The Iowa State Athletics Department launched Cyclones.tv last summer to deliver live audio/video coverage of sporting events in an exciting new way via the web.

The online digital network was an “out of box” attempt to deliver more Cyclone content, more conveniently, to more viewers.

It has been a hit in most precincts. Subscribers to Cyclones.tv have enjoyed the content, especially the live events in HD quality. On occasion, there have been technical glitches but we continue to work to reduce their frequency and impact.

There’s no doubt that some people have been reluctant to jump on board because of the perceived technology requirements. That is understandable (although the requirements, in most cases, aren’t really that significant). For those viewers, there is a new alternative.

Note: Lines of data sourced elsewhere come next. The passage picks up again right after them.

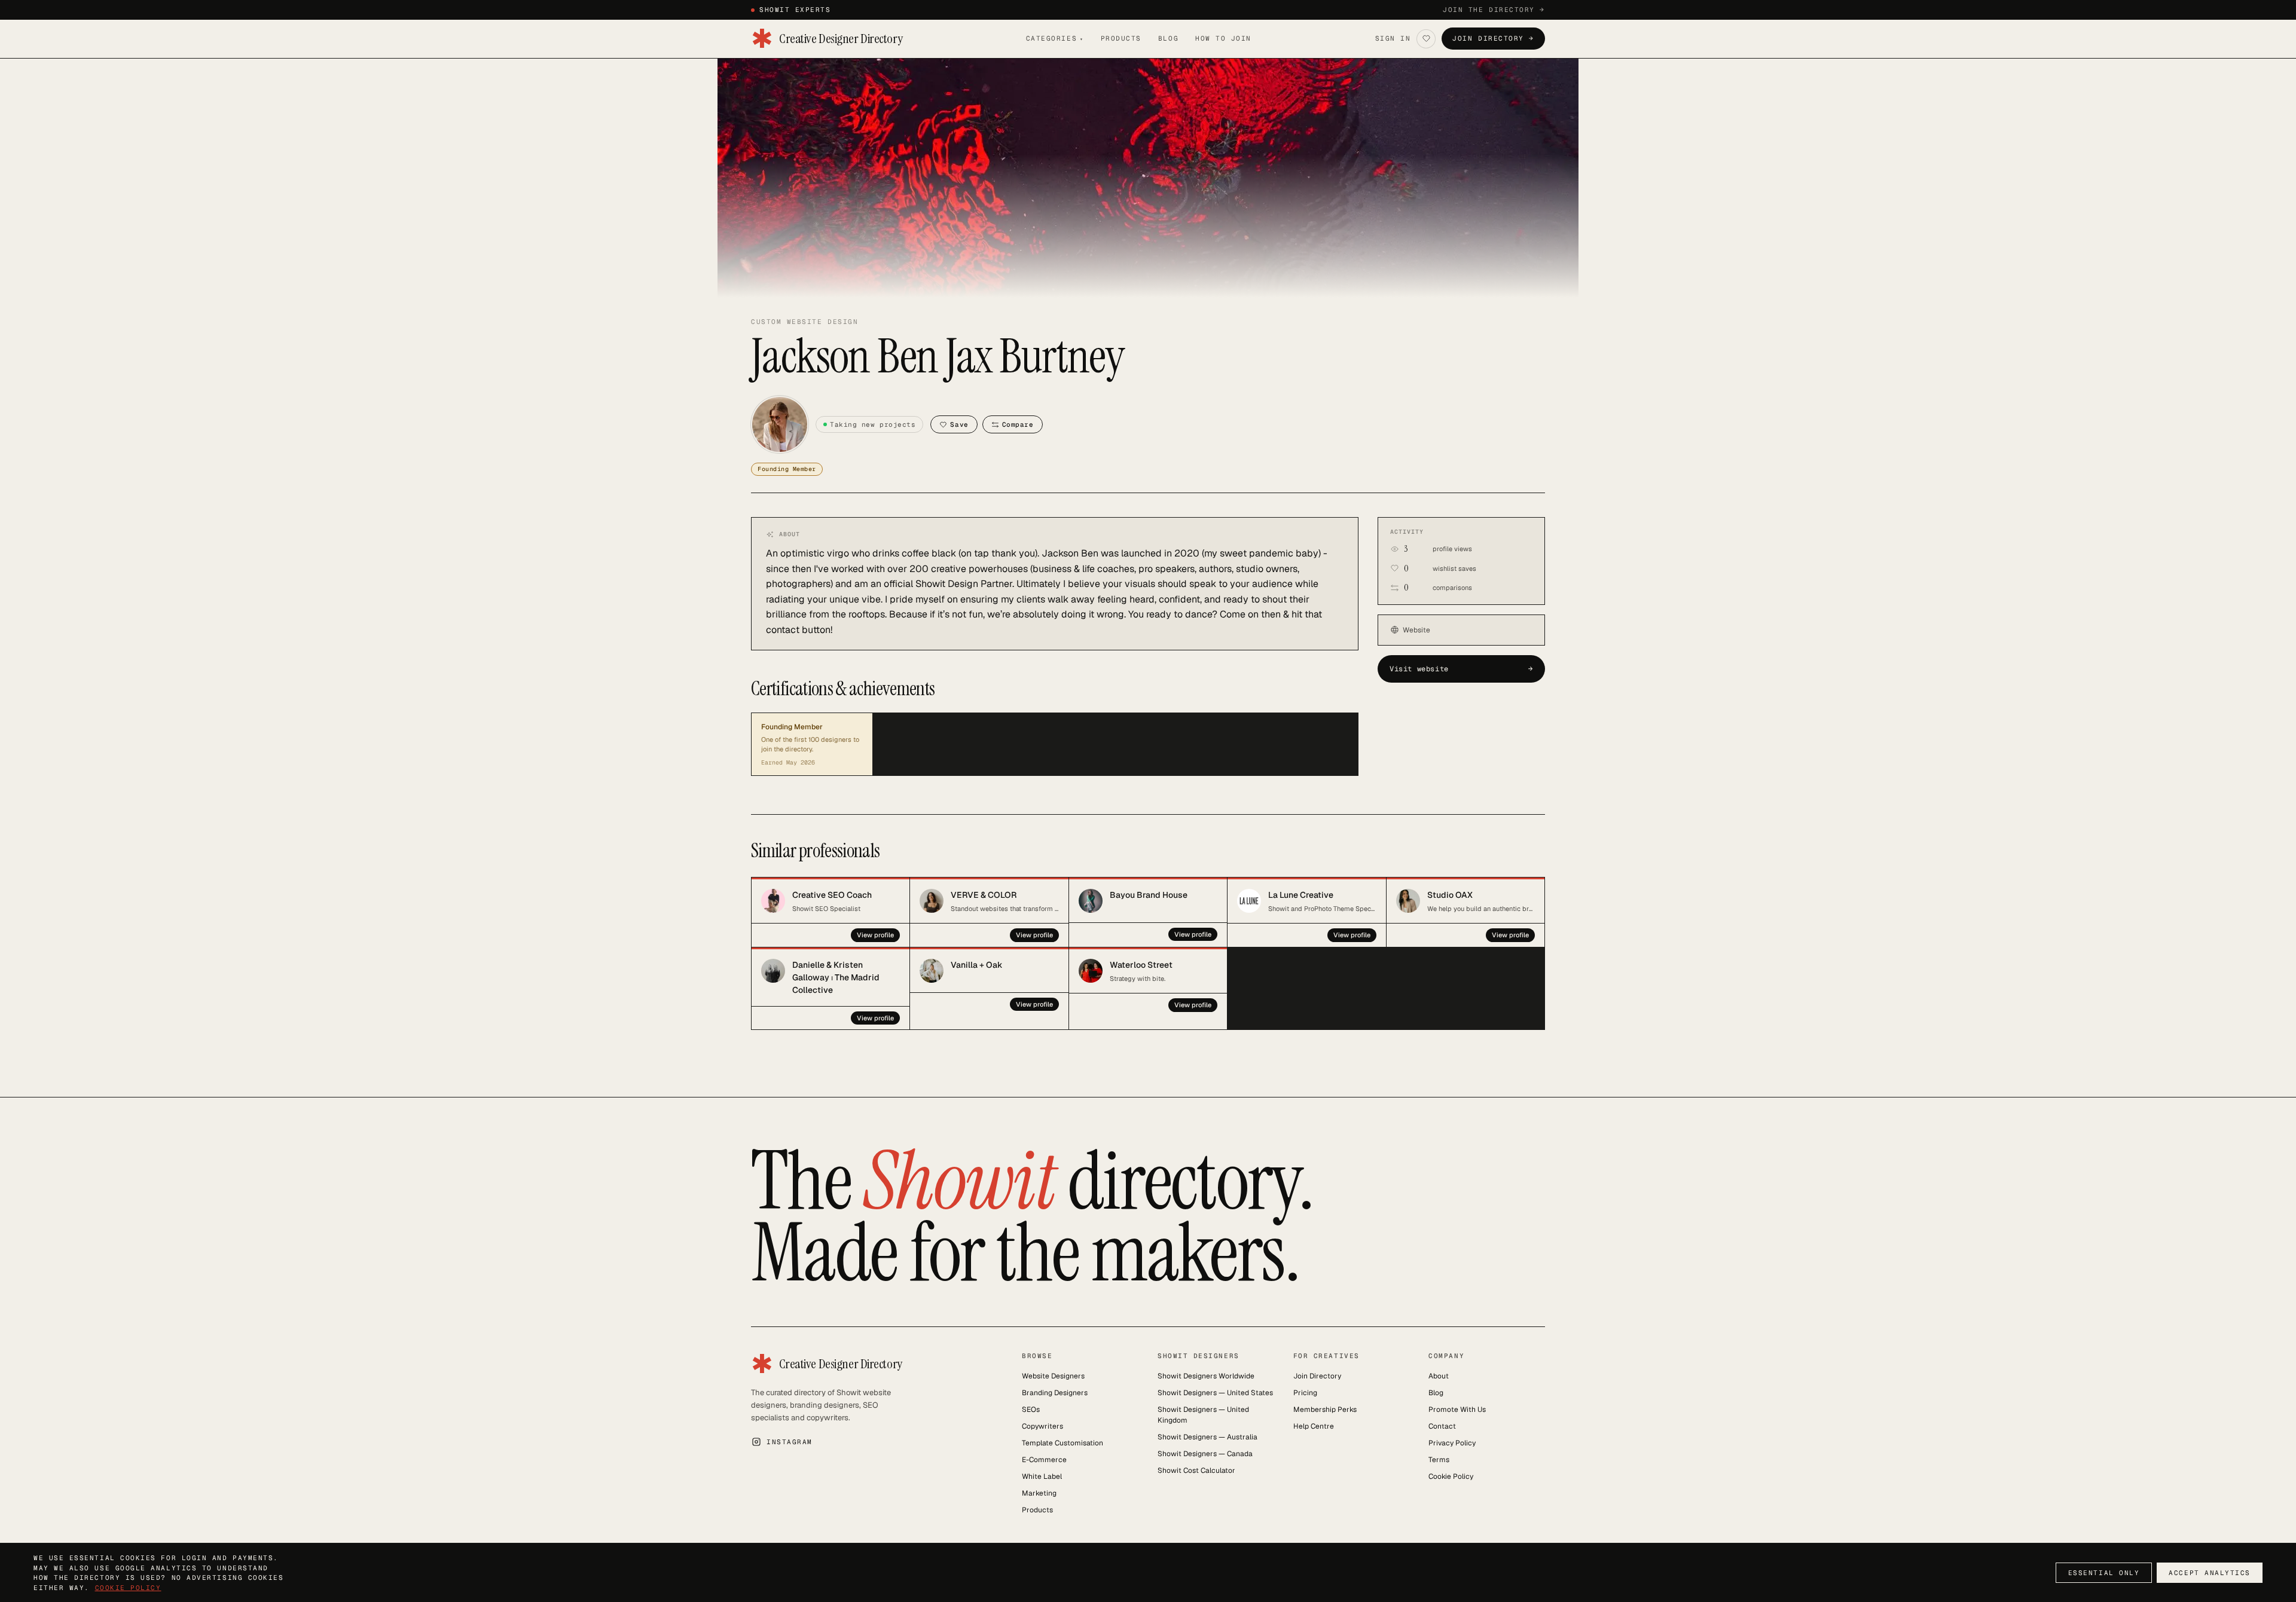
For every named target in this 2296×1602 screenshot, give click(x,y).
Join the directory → (1494, 9)
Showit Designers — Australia (1207, 1437)
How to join (1223, 38)
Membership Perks (1325, 1409)
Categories (1055, 38)
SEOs (1031, 1409)
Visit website (1461, 669)
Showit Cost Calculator (1196, 1470)
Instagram (790, 1442)
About (1438, 1376)
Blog (1168, 38)
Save (959, 424)
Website (1416, 630)
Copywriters (1042, 1426)
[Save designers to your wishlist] (1426, 38)
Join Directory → (1493, 38)
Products (1121, 38)
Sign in (1393, 38)
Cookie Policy (1450, 1476)
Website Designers (1053, 1376)
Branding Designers (1055, 1393)
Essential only (2104, 1573)
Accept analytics (2210, 1573)
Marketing (1039, 1493)
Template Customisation (1062, 1443)
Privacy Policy (1452, 1443)
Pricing (1305, 1393)
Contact (1442, 1426)
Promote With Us (1457, 1409)
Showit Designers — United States (1215, 1393)
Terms (1438, 1460)
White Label (1042, 1476)
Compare (1018, 424)
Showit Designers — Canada (1205, 1454)
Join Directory (1317, 1376)
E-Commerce (1044, 1460)
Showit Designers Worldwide (1206, 1376)
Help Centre (1313, 1426)
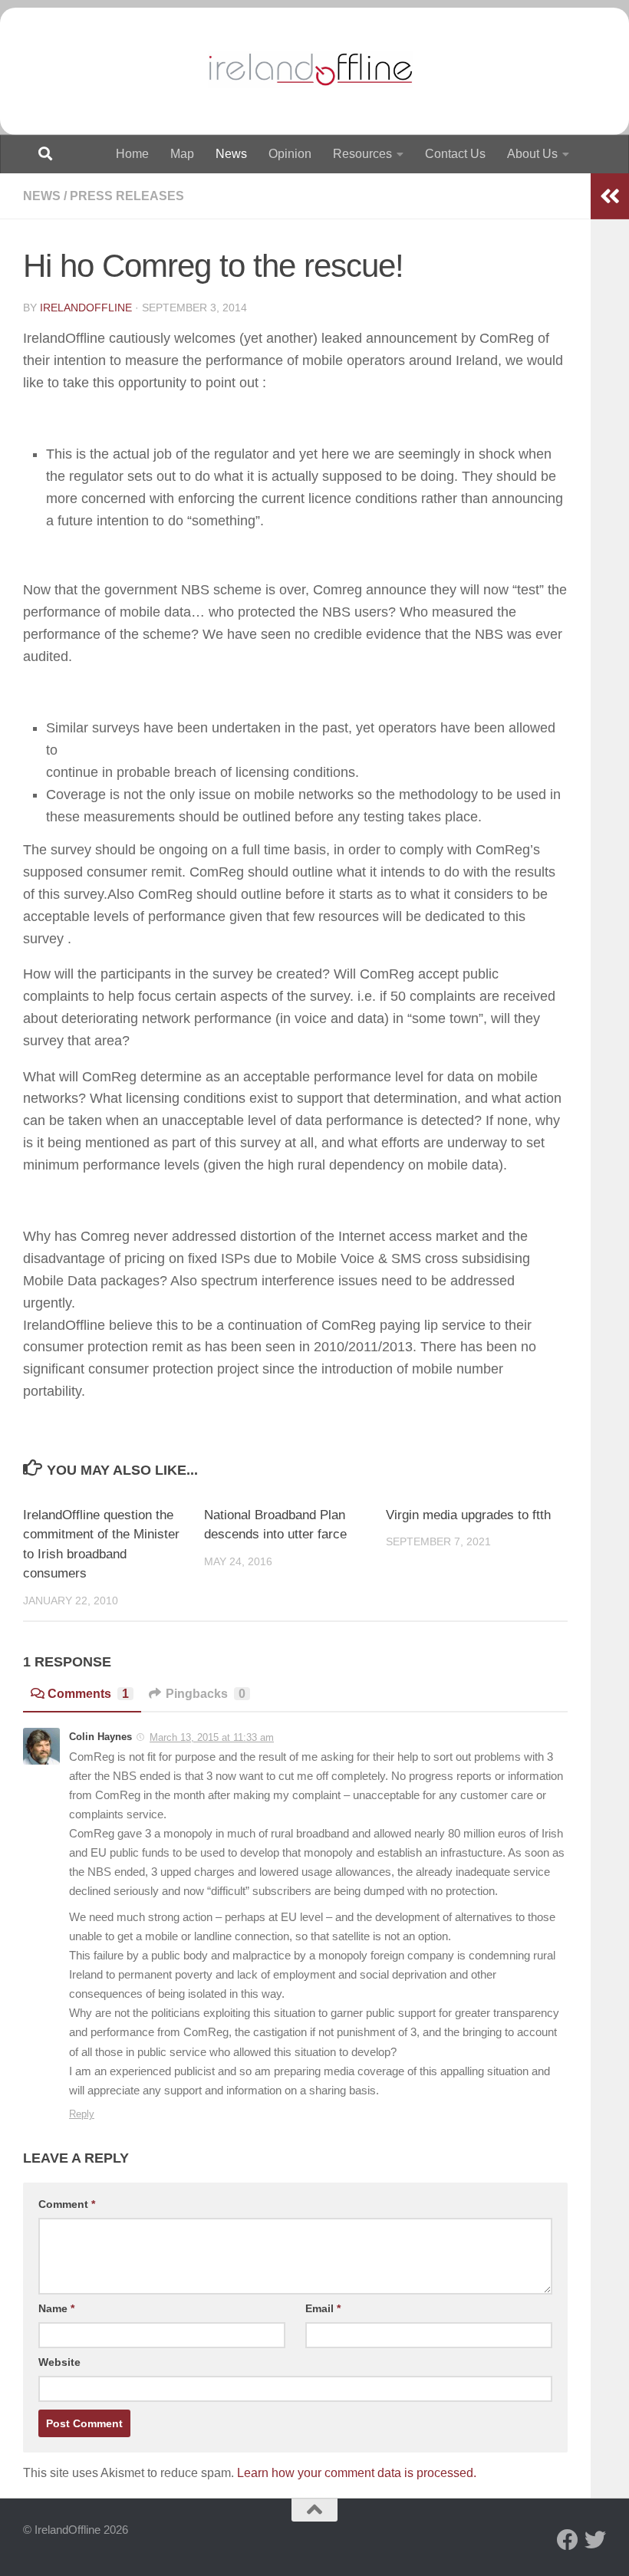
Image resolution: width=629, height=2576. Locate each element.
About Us (532, 153)
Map (182, 153)
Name (56, 2308)
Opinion (289, 153)
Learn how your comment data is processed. (356, 2472)
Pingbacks (205, 1693)
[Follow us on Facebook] (567, 2540)
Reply (81, 2114)
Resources (362, 153)
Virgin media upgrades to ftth (468, 1515)
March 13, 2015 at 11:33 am (212, 1737)
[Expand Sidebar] (610, 196)
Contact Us (455, 153)
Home (132, 153)
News (231, 153)
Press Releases (127, 195)
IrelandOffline (86, 307)
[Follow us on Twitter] (595, 2540)
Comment (66, 2204)
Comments (88, 1693)
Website (59, 2362)
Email (323, 2308)
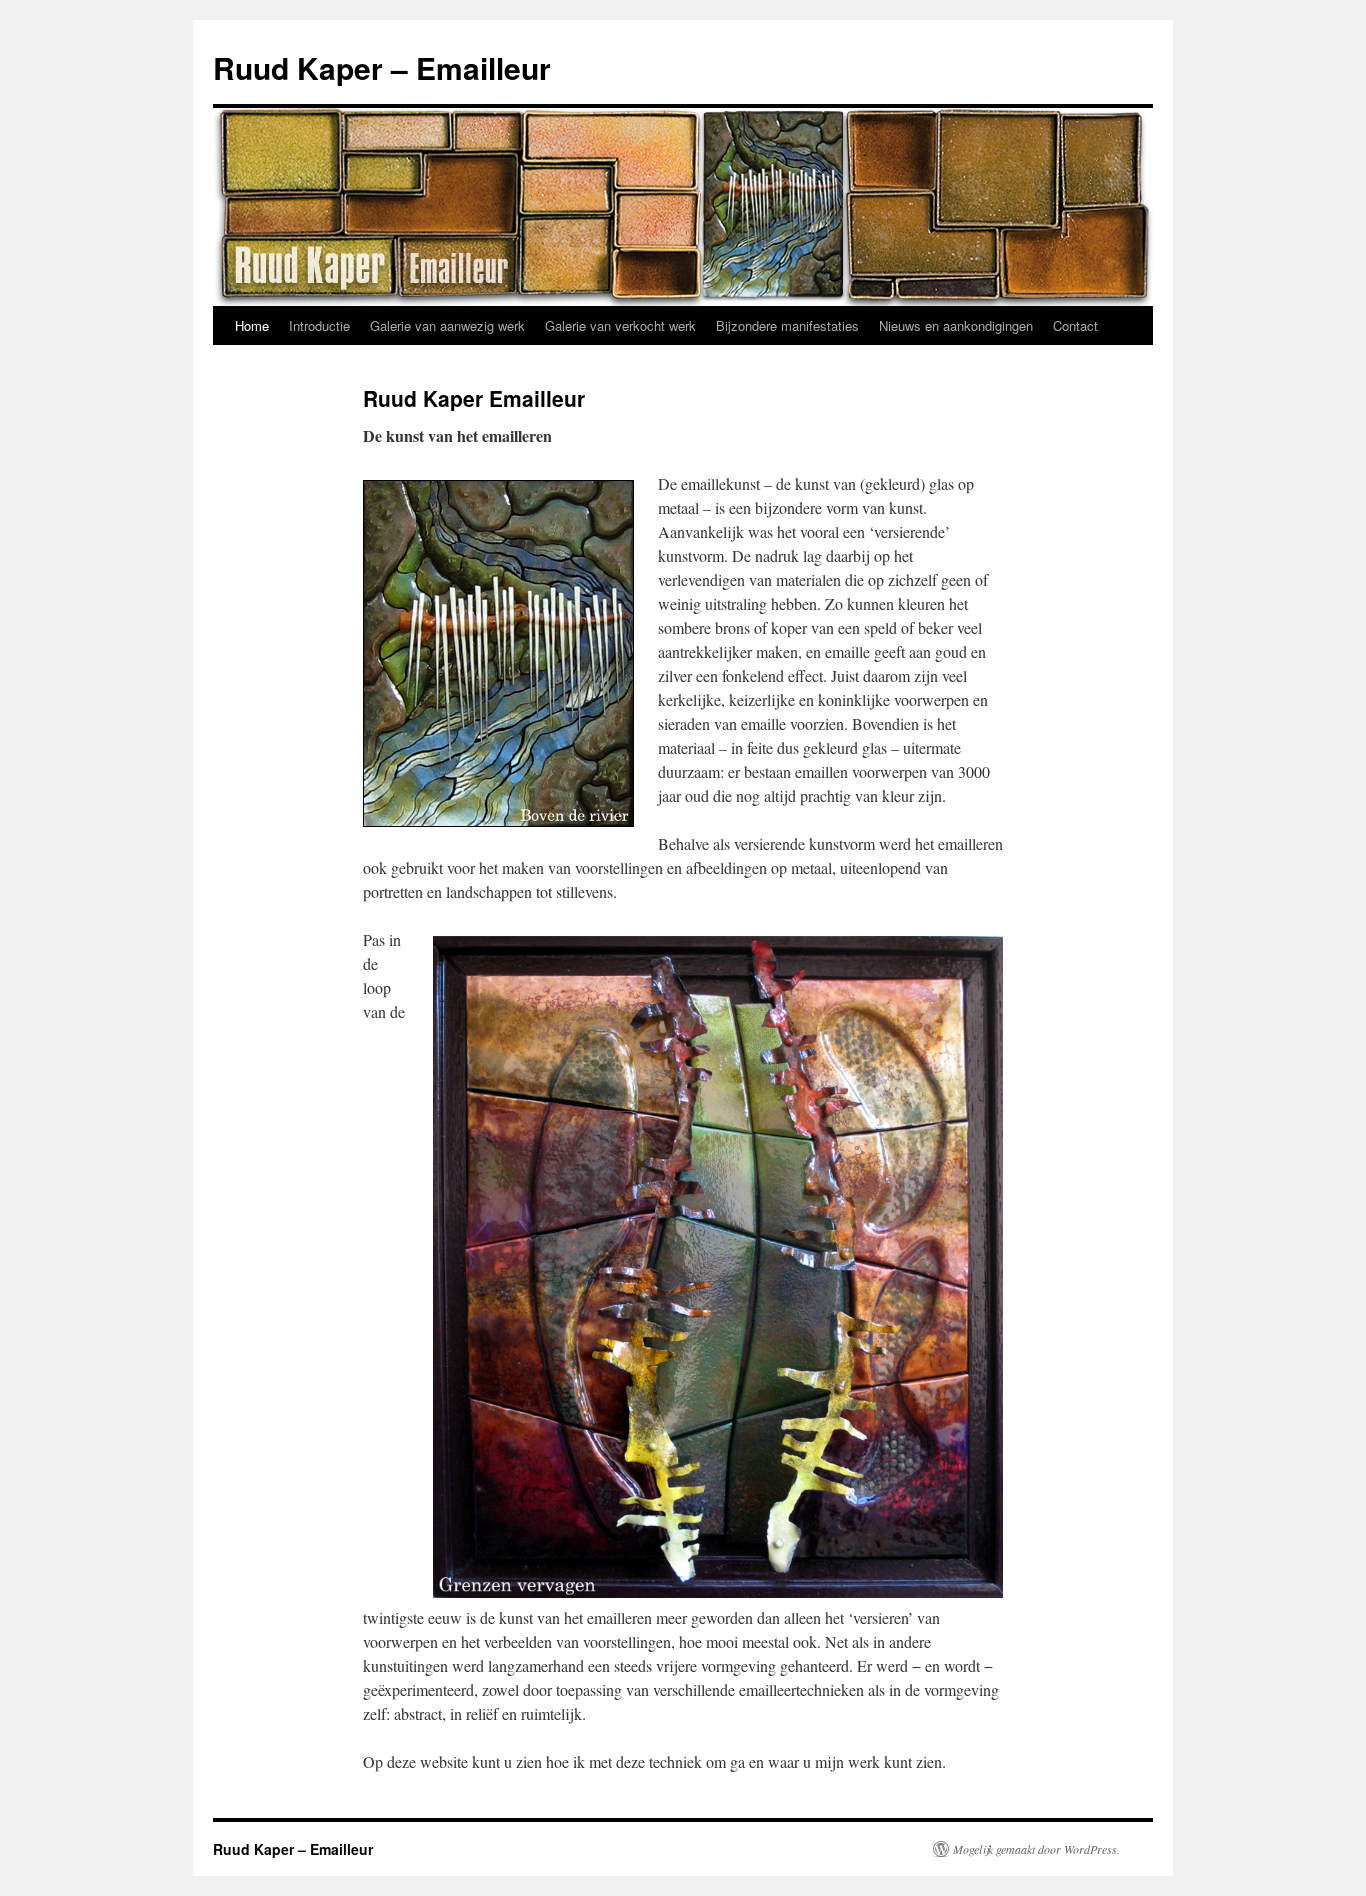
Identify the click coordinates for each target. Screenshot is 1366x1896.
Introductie (319, 325)
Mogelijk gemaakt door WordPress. (1036, 1849)
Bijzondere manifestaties (787, 325)
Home (252, 325)
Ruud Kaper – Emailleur (382, 67)
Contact (1075, 325)
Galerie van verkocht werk (620, 325)
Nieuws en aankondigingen (956, 325)
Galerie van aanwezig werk (447, 325)
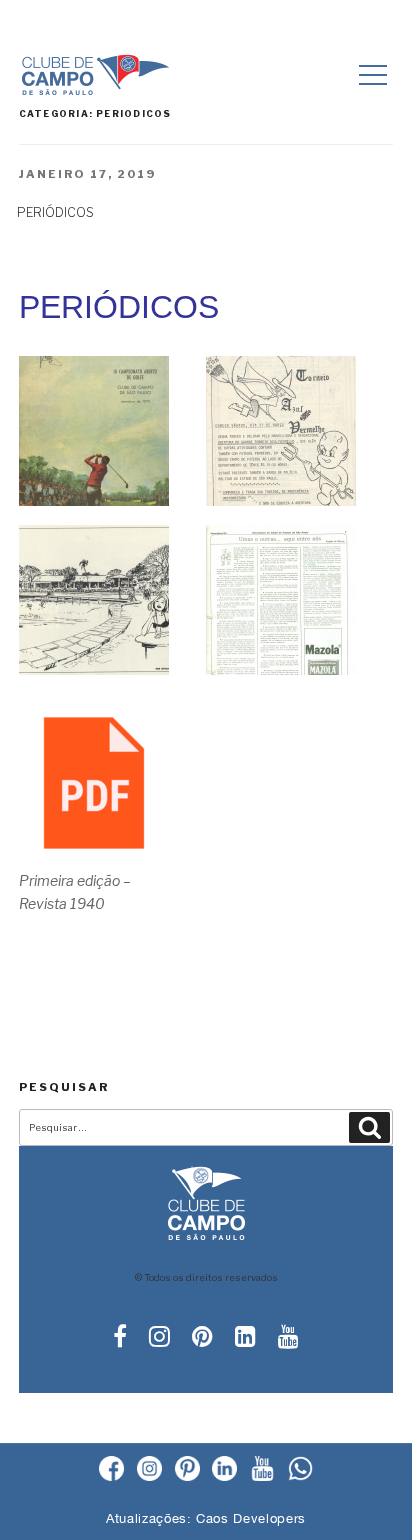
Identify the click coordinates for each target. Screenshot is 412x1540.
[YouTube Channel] (262, 1470)
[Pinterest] (187, 1470)
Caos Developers (251, 1518)
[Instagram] (149, 1470)
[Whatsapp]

Earlier this week the department announced a partnership with Mediacom that will deliver all Cyclones.tv content to their cable TV audience, too. For those uncomfortable with an online viewing experience, this agreement creates another way for some fans to watch Cyclones.tv.

Mediacom is going to establish a channel that will carry only Cyclones.tv content. In other words, it will be a channel dedicated to Cyclone Athletics.

Many Big 12 schools have taken their third-tier TV rights and created online channels like ISU has. Some have partnered with regional cable networks to carry that content. Both in those relationships sometimes scheduling conflicts occur.

In Iowa State’s case, having a dedicated channel eliminates programming conflicts.
For Cyclones.tv – whether on the web or on Mediacom – “It’s all Cyclones, all the time!”

We hope you continue to enjoy the content. You have our promise that we’ll continue to pour resources and time into making it the best it can be.